▸ DESCRIPTION OF THE TASK
A single figure is the whole answer: the number of lines in the records that contain "computer".

(Items from a data source)
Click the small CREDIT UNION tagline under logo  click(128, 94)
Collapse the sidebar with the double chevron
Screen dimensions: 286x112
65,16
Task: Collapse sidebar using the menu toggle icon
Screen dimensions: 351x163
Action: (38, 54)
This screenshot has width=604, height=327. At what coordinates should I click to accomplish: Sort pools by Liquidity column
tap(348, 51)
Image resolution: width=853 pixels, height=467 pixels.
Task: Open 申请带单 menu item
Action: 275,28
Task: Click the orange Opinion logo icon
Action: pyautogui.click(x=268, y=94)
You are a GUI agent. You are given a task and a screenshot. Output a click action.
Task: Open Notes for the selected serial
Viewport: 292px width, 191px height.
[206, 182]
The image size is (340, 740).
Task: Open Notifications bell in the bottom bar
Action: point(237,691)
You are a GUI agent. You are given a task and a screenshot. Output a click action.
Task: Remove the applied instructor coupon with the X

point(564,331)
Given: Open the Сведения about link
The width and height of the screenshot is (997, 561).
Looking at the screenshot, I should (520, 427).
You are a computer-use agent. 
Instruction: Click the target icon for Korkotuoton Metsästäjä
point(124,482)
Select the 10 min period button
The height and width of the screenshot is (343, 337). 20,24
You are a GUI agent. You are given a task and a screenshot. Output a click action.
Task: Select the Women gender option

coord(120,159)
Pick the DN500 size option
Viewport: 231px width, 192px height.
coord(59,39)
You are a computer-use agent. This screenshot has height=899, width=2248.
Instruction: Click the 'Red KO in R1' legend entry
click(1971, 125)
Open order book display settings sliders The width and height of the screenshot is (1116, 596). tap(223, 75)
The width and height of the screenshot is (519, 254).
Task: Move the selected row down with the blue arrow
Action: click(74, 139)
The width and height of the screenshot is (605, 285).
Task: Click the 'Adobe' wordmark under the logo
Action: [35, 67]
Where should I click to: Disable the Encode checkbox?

▸ WRITTEN RESPONSE
2